Stored entries:
%%
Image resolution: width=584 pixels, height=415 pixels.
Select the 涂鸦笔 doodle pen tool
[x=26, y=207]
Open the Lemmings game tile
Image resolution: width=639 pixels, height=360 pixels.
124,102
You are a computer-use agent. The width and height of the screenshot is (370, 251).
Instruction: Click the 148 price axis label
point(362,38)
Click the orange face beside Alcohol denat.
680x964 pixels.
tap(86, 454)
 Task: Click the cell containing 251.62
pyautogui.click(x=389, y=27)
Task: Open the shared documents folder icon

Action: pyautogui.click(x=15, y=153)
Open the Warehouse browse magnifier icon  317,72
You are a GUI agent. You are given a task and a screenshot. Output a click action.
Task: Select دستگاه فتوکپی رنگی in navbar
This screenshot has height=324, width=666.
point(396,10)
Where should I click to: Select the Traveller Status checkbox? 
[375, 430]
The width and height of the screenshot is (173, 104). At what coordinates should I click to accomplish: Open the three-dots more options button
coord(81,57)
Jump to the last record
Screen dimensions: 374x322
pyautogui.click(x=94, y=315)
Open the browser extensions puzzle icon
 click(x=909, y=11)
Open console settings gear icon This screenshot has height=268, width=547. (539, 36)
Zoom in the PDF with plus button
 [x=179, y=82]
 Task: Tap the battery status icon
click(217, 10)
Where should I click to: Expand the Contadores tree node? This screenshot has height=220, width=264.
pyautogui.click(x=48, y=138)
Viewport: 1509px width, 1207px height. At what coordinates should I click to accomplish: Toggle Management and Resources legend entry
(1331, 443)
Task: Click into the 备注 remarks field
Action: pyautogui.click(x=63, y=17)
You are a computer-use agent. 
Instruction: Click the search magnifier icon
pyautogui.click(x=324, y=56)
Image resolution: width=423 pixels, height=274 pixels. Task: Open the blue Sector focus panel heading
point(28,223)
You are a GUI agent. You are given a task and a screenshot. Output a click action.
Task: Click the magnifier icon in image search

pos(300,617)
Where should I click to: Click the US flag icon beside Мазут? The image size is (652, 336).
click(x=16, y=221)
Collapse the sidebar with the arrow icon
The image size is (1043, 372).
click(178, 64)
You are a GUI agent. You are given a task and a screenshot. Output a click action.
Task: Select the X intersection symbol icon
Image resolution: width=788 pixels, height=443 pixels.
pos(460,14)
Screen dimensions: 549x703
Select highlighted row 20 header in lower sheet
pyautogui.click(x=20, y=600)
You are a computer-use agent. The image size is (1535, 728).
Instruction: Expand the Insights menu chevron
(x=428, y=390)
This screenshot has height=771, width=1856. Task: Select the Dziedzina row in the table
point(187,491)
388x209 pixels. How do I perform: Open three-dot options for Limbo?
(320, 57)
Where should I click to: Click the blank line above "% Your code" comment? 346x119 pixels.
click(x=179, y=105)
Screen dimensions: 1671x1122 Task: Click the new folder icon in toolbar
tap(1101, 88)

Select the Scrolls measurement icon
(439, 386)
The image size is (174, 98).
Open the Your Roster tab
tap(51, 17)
%%
# [EXERCISE INSTRUCTIONS]
Copy out each entry exactly, leaving nothing out.

# [WRITTEN SOLUTION]
Image resolution: width=584 pixels, height=415 pixels.
Select the 涂鸦笔 doodle pen tool
[x=26, y=207]
Open the Lemmings game tile
Image resolution: width=639 pixels, height=360 pixels.
124,102
You are a computer-use agent. The width and height of the screenshot is (370, 251).
Instruction: Click the 148 price axis label
point(362,38)
Click the orange face beside Alcohol denat.
680x964 pixels.
tap(86, 454)
 Task: Click the cell containing 251.62
pyautogui.click(x=389, y=27)
Task: Open the shared documents folder icon

Action: pyautogui.click(x=15, y=153)
Open the Warehouse browse magnifier icon  317,72
You are a GUI agent. You are given a task and a screenshot. Output a click action.
Task: Select دستگاه فتوکپی رنگی in navbar
This screenshot has height=324, width=666.
point(396,10)
Where should I click to: Select the Traveller Status checkbox? 
[375, 430]
The width and height of the screenshot is (173, 104). At what coordinates should I click to accomplish: Open the three-dots more options button
coord(81,57)
Jump to the last record
Screen dimensions: 374x322
pyautogui.click(x=94, y=315)
Open the browser extensions puzzle icon
 click(x=909, y=11)
Open console settings gear icon This screenshot has height=268, width=547. (539, 36)
Zoom in the PDF with plus button
 [x=179, y=82]
 Task: Tap the battery status icon
click(217, 10)
Where should I click to: Expand the Contadores tree node? This screenshot has height=220, width=264.
pyautogui.click(x=48, y=138)
Viewport: 1509px width, 1207px height. At what coordinates should I click to accomplish: Toggle Management and Resources legend entry
(1331, 443)
Task: Click into the 备注 remarks field
Action: pyautogui.click(x=63, y=17)
You are a computer-use agent. 
Instruction: Click the search magnifier icon
pyautogui.click(x=324, y=56)
Image resolution: width=423 pixels, height=274 pixels. Task: Open the blue Sector focus panel heading
point(28,223)
You are a GUI agent. You are given a task and a screenshot. Output a click action.
Task: Click the magnifier icon in image search

pos(300,617)
Where should I click to: Click the US flag icon beside Мазут? The image size is (652, 336).
click(x=16, y=221)
Collapse the sidebar with the arrow icon
The image size is (1043, 372).
click(178, 64)
You are a GUI agent. You are given a task and a screenshot. Output a click action.
Task: Select the X intersection symbol icon
Image resolution: width=788 pixels, height=443 pixels.
pos(460,14)
Screen dimensions: 549x703
Select highlighted row 20 header in lower sheet
pyautogui.click(x=20, y=600)
You are a computer-use agent. The image size is (1535, 728).
Instruction: Expand the Insights menu chevron
(x=428, y=390)
This screenshot has height=771, width=1856. Task: Select the Dziedzina row in the table
point(187,491)
388x209 pixels. How do I perform: Open three-dot options for Limbo?
(320, 57)
Where should I click to: Click the blank line above "% Your code" comment? 346x119 pixels.
click(x=179, y=105)
Screen dimensions: 1671x1122 Task: Click the new folder icon in toolbar
tap(1101, 88)

Select the Scrolls measurement icon
(439, 386)
The image size is (174, 98).
Open the Your Roster tab
tap(51, 17)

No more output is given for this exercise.